Disruptions have long been considered misconduct under university rules. But the rules, apparently, lacked sufficient teeth to deter bad behavior. The group behind an extended interruption of conservative Ben Shapiro’s fall 2016 campus appearance actually notified the UW-Madison Police Department of their intentions ahead of time. Instead of precluding the planned misconduct, the police merely set some guidelines. Later, in an interview with The Badger Herald, Madison Chancellor Rebecca Blank downplayed the seriousness of the violation, saying, “I realize there was a lot of controversy about it, but the students who wanted to protest came, they protested ... the students then left and the event proceeded.” Back when I was a student, I would have read that as: Disrupt away!
Defenders of lax enforcement routinely conflate the expressive aspect of disruptive protest with the intrusive aspect, thereby wrapping the entire behavior in a sympathetic cloak of “expression.” But a single act can comprise distinct components. A person standing in Library Mall with an anti-abortion sign is a protester. If that person takes his sign to the entrance of a clinic, blocking access, he is still a protester. But he is, now, also a criminal. You don’t get to violate other people’s rights just because you are expressing your own beliefs while doing so. The regents’ pronouncement bars intrusive behavior, not expression.
Some concede that disrupting a speaker is a punishable offense, but frame the Shapiro ruckus as an isolated incident, not worthy of the board’s stern reaction. It’s true that there has been only one bona fide disruption in Wisconsin thus far.
But there has been a rash of disruptive activity at other schools. And a Brookings Institution scholar recently concluded, after conducting a multi-campus survey, that “a surprisingly large fraction of students believe it is acceptable to act — including resorting to violence — to shut down expression they consider offensive.” Students will lose interest in forcibly silencing their rivals when, and only when, the ugly emotions that guide our current politics begin to dissipate. Does anyone believe that’s going to happen soon?

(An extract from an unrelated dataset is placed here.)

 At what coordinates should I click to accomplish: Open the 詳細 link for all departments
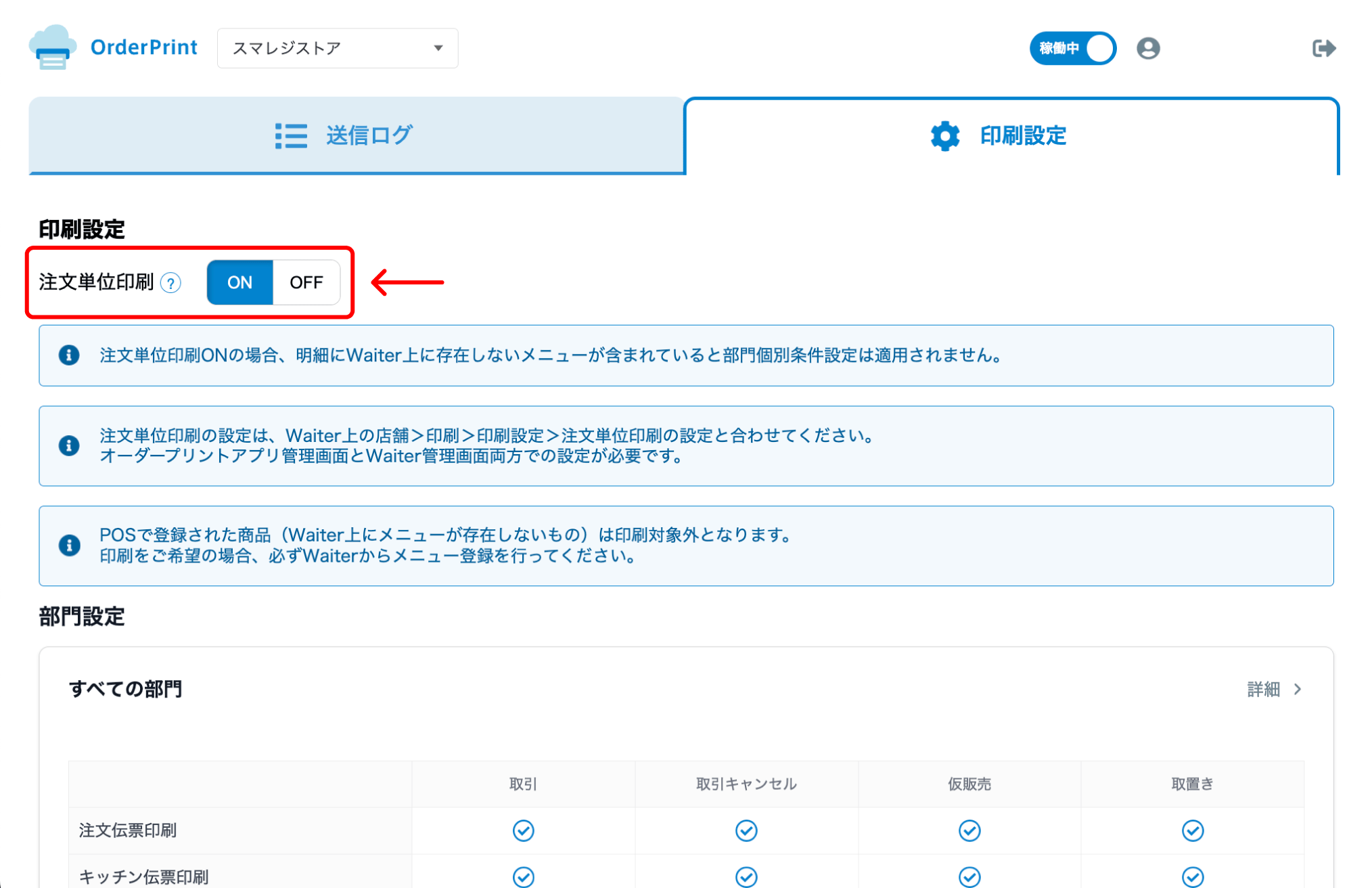click(1264, 689)
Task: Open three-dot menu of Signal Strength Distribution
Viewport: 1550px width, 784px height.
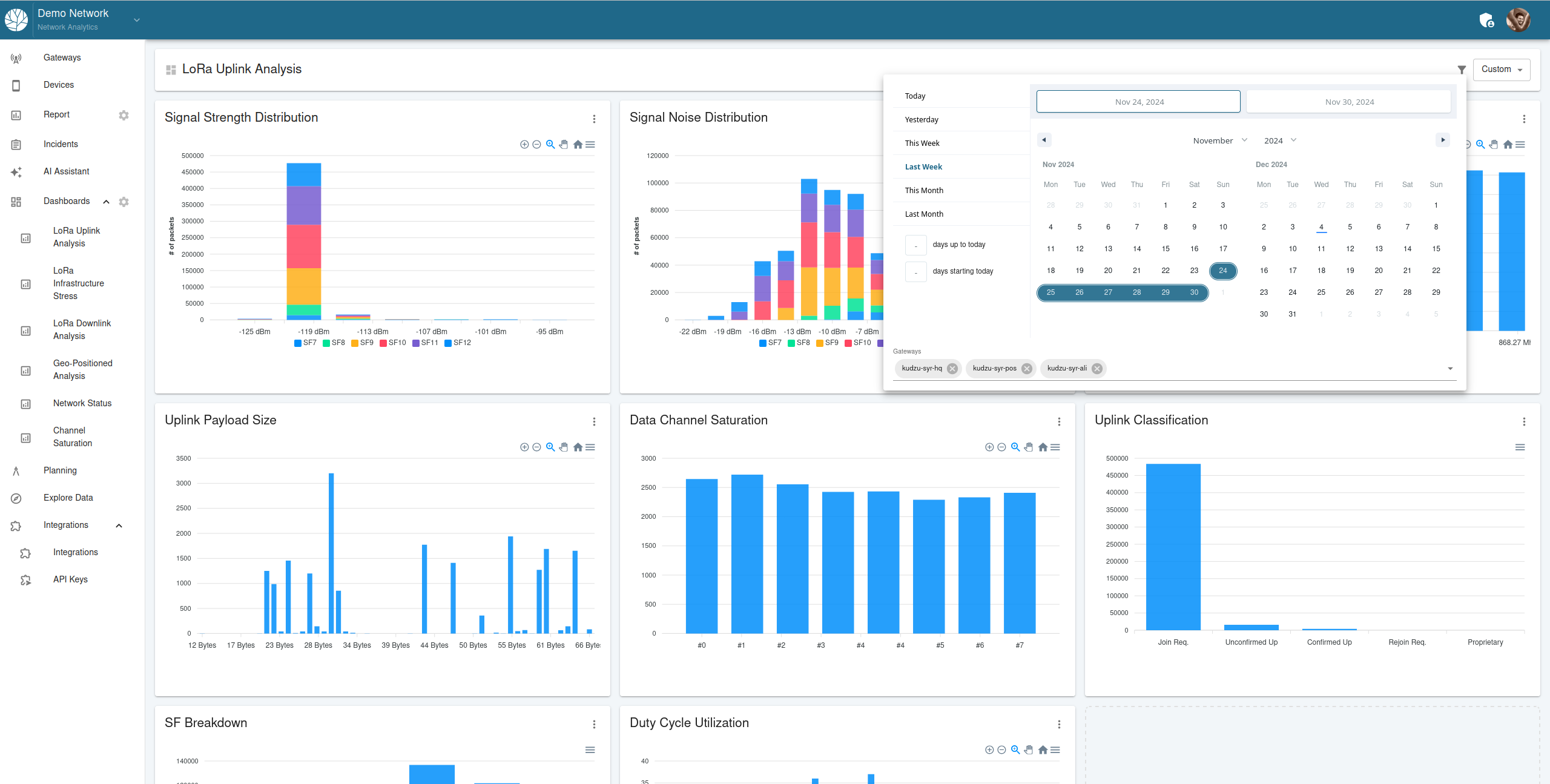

Though the Brookings survey found that enthusiasm for suppressing campus speech traverses the political spectrum, students on the left seem most disposed to take attention-grabbing action. Astute progressives like Slate columnist Michelle Goldberg recognize how much real-life leftist political goals suffer as a result. Goldberg, who has closely studied the Trump-era right, says of speech disruptions, “You just cannot overstate how gleeful the right is whenever one of these incidents breaks out.” She points out that alt-right leaders consider leftist speech interference to be a prime recruiting tool. “I wish that progressives would stop giving them these gift-wrapped presents.”
Just a few days after the regents passed the new policy, Fox News contributor Katie Pavlich visited the Madison campus to speak in support of firearm ownership. A group of about 20 people protested peacefully outside the venue. They and their message drew notice from attendees, the media and Pavlich herself. Tellingly, the group’s leader noted that the board’s new policy “definitely changed the way” the protest was conducted.
So in acting when they did, the regents surely headed off the delivery of a second gift-wrapped present with a Wisconsin return address. If you’re a good progressive, but remain unconvinced that the regents did right by free expression, take that at least as a silver lining.